Each year, our celebration of the High Holy Days, renews in me a sense of the orderly passing of time. A mild depression sets in when, at the end of Sukkot, I realize that I am now a year older yet no wiser. I still make many of the same mistakes today as I did last year. My grandchildren are growing, my beard is completely white, and I haven’t played any tennis or gone swimming in so long I cannot remember the last time I did these things! And, the fact that my birthday falls between Sukkot and Hanukkah, merely adds to the problem. How is it that when I was 17 I could not wait until my birthday? These days, I can wait!
For me, a certain satisfaction arises in reading the creation stories in Genesis during this period. I take comfort in knowing that God has created me for a purpose and equipped me to do that job. I smile when I read, “And God created the Adam in His own image; in the image of God He created it, male and female He created them. And God blessed them…” Now and then I need a little blessing. The cooler weather and the changing of the colors all conspire to remind me that this blessing was not just delivered long ago, but is renewed in me each and every day. Nevertheless, the Biblical account of creation is not just a story designed to make one feel good, nor is it prophecy, nor is it some great truth to be defended against the onslaughts of science. Rather, deep insights can be found in the narrative if one knows where to look.

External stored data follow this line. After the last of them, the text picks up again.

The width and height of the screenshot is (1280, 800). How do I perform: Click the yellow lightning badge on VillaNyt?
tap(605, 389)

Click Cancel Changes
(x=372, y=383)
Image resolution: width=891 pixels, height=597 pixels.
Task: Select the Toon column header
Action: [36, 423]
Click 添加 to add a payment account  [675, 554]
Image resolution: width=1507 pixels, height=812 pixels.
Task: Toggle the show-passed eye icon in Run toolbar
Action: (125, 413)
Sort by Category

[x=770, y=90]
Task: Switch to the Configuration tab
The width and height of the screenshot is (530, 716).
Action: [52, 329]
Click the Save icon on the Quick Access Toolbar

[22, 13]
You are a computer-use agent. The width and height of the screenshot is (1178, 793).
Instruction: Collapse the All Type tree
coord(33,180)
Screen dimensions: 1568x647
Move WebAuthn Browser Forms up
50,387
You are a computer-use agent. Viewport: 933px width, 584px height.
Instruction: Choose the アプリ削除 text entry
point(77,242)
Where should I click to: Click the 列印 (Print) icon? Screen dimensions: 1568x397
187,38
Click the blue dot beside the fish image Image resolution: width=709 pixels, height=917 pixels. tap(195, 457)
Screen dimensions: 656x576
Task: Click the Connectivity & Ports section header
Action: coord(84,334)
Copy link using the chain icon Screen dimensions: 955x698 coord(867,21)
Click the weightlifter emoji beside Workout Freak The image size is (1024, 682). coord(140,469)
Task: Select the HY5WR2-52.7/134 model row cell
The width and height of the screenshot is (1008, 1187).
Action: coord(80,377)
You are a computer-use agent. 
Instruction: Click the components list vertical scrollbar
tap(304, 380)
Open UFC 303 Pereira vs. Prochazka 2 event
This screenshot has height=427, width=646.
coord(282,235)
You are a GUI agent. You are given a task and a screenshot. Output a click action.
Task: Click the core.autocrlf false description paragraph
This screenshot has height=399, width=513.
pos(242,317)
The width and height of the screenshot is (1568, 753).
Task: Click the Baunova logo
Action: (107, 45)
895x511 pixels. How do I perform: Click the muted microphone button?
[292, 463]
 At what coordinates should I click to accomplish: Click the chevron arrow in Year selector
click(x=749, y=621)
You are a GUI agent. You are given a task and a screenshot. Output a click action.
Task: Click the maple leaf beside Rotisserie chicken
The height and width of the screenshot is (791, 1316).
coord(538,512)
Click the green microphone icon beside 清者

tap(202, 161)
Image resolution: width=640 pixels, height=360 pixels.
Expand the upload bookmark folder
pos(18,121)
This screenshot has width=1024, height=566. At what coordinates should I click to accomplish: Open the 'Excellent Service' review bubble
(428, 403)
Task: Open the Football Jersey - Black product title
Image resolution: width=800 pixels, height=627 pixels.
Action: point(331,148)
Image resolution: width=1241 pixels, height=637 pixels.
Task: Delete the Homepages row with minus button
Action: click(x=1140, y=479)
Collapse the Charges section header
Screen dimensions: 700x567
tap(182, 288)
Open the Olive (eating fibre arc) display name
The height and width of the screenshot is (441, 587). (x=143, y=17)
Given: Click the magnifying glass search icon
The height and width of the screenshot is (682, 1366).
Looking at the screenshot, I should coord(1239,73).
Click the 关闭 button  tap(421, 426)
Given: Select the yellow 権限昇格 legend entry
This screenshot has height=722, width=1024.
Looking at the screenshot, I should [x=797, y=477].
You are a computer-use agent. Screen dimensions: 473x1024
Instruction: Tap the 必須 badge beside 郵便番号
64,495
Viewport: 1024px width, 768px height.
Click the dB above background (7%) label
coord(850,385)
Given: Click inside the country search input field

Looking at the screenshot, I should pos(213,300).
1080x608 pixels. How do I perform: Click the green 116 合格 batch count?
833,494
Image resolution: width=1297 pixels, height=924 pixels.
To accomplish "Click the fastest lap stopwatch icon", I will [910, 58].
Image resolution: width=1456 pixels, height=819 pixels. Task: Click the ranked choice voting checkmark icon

The Rabbis of old scoured the text for meaning, and their efforts were rewarded, much to our benefit. For instance, in the fourth chapter of the Tractate Sanhedrin, we find a remarkable mishna. In part, it reads:
In the case of Cain, who slew his brother, it is written, “What have you done? The voice of your brother’s bloods cry to me from the ground.” It does not use the singular ‘brother’s blood,’ but rather, the plural, ‘brother’s bloods,’ namely his blood and the blood of his posterity. Therefore, a single man was created in the world to teach us that if anyone causes a single soul to perish, Scripture counts it as if a whole world was made to perish. One who saves a life is credited with saving an entire world.
But the Rabbis were not content to learn only one lesson from so rich a text. The mishna continues:
But a single man was created for the sake of peace among the nations, that none may say to another, “My father was greater than your father.” It is also, thus, that heretics could not claim that there are many ruling powers in the Heavens. A single man was created to proclaim the greatness of the Holy One, blessed be He.
And, in a closing burst of brilliance, the Rabbis teach:
A man stamps many coins with a single seal, and each is like the other. The Holy One, blessed be He has stamped each human with the seal of the first, yet no two are alike. Therefore, each person must say, “For my sake was the world created.”
God created a world just for me? You know, I kind of like that.